*Exercise goal*.
The answer must consist of every line below that contains the word "agent".

(Data records)
***
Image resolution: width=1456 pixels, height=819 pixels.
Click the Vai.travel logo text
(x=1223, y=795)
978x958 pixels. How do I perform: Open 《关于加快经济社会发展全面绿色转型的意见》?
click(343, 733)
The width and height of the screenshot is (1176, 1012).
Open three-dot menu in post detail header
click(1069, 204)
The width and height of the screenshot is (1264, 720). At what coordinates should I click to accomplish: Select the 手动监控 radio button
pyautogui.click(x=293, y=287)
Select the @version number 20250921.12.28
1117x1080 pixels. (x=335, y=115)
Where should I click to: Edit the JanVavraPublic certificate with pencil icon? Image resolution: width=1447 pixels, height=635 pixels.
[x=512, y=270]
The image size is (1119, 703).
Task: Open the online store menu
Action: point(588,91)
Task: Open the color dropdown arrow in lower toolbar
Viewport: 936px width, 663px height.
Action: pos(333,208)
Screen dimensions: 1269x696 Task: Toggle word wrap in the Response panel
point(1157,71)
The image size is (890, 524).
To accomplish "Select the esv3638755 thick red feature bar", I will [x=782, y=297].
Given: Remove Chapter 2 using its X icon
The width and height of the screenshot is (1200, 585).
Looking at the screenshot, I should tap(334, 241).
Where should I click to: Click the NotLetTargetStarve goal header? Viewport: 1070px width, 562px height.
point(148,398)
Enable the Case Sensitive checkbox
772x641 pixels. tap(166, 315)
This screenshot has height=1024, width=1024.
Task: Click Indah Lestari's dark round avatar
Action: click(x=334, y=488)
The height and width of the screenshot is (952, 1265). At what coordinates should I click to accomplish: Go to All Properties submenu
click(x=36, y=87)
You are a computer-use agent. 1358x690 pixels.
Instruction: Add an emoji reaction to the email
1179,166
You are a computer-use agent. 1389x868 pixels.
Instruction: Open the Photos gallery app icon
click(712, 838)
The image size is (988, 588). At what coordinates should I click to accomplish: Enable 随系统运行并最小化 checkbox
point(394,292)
***
*Solution to the exercise*.
You are a computer-use agent. 1358x690 pixels.
You are a computer-use agent. 1389x868 pixels.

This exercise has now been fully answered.